■新幹線西九州ルートについて
みなさん、毎日をエンジョイしてますか?
バリュー・クリエーター佐藤です。
本日の新聞で、九州新幹線西九州ルートの工事実施計画が認可され、来月28日に起工式が行われることが掲載されていました。
この件については、関係者の中でも意見が分かれており、悲喜交々のようです。
以前もブログに書きましたが、恐らく福岡の一人勝ちになると思います。
完成直後はどの地域も交流人口が増えることを期待して、誘客事業に相当な投資を行うと思います。
その結果、瞬間的には交流人口が増え、地元にも活気が生まれると思います。
問題は「継続性」です。
最初に投資した金額を投資し続けたとしても、最初の効果以上には誘客は見込めません。
そうなると、毎年、同額の誘客予算を獲得していくことが難しくなります。
また、誘客効果を初年度以上に上げようとすれば、予算はどんどん膨らみます。
各地域は、こうしたジレンマを抱えながら地域活性策を検討しなければならないという現実に直面します。
日本政策銀行の藻谷さんも、「新幹線が来れば、地域が活性化する、という考えは事実に基づいていない」と言っています。
観光面では、長崎などは完全に日帰り観光が加速し、今以上に宿泊は厳しくなる可能性があります。
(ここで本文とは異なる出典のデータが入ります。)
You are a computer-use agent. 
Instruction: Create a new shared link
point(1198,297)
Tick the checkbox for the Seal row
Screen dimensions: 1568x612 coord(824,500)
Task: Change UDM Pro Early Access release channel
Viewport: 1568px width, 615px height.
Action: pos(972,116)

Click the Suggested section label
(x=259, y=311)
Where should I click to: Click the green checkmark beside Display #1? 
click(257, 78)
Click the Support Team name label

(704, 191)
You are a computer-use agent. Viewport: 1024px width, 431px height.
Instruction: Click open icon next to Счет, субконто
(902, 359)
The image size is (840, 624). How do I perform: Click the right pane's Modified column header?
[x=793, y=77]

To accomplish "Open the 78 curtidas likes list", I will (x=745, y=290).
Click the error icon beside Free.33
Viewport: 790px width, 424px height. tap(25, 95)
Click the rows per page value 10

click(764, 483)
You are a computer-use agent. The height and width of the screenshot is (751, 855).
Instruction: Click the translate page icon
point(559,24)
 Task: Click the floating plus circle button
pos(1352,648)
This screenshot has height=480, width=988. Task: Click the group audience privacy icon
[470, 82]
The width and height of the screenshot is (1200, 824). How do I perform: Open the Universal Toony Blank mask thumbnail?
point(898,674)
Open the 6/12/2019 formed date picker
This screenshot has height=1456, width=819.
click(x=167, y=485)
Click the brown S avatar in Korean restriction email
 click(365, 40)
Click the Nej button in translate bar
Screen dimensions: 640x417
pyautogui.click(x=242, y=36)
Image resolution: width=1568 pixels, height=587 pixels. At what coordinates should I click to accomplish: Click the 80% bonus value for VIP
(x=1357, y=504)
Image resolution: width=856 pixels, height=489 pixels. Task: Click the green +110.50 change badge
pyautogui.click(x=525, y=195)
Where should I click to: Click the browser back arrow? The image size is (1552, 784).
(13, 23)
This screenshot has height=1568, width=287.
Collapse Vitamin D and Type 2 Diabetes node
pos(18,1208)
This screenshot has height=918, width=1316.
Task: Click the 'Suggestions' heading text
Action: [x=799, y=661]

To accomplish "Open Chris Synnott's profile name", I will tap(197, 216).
更に、観光面だけでなく、出張なども日帰りが増える可能性は高まります。
以前、このブログでも書きましたが、京都でさえ十分日帰りで楽しめるエリアです。
交通が便利になると、利用者には様々なオプションが増えますが、サービスを提供する側は確実に選択を迫られます。
九州新幹線の鹿児島ルートの全線開通の状況を見てから、長崎ルートの意思決定をしても遅くなかったのでは・・・? と思います。
鹿児島ルートの全線開通で鹿児島、熊本などが予想に反して、活性化したとすると、長崎ルートも関係者一同が諸手を上げて大歓迎となったのでは・・・? と思います。
新幹線開通で痛い目を見た、長野、山口、北九州、他の事例と同様にならぬように頑張って欲しいものです。
一方、大分は新幹線という意味では大きく遅れをとれるように見えますが、逆にチャンスだと思います。
温泉や食(グルメ)といった強いコンテンツがあり、交通が不便な分、宿泊せざるを得ない状況(魅力ある宿泊施設など)が作り出せれば観光地間競争を勝ち抜けるかもしれません。
宮崎は当面厳しい状況が続くと思われます。
仮に交通が便利になっても、わざわざ行く理由に乏しいからです。
今の知事ブームもこれ以上の効果を出すのは難しいので・・・。
福岡は余裕です。交通が便利になればなるでけ、他県からの流入が加速します。
当面、ミニ東京化すれば、確実に他県からの流入は見込めます。
また、対アジアというマーケットも十分見込めます。
交通が便利になると地域が活性化するという幻想に早く気づき、避けられないとすれば、早急に対策を講じることをお薦めします。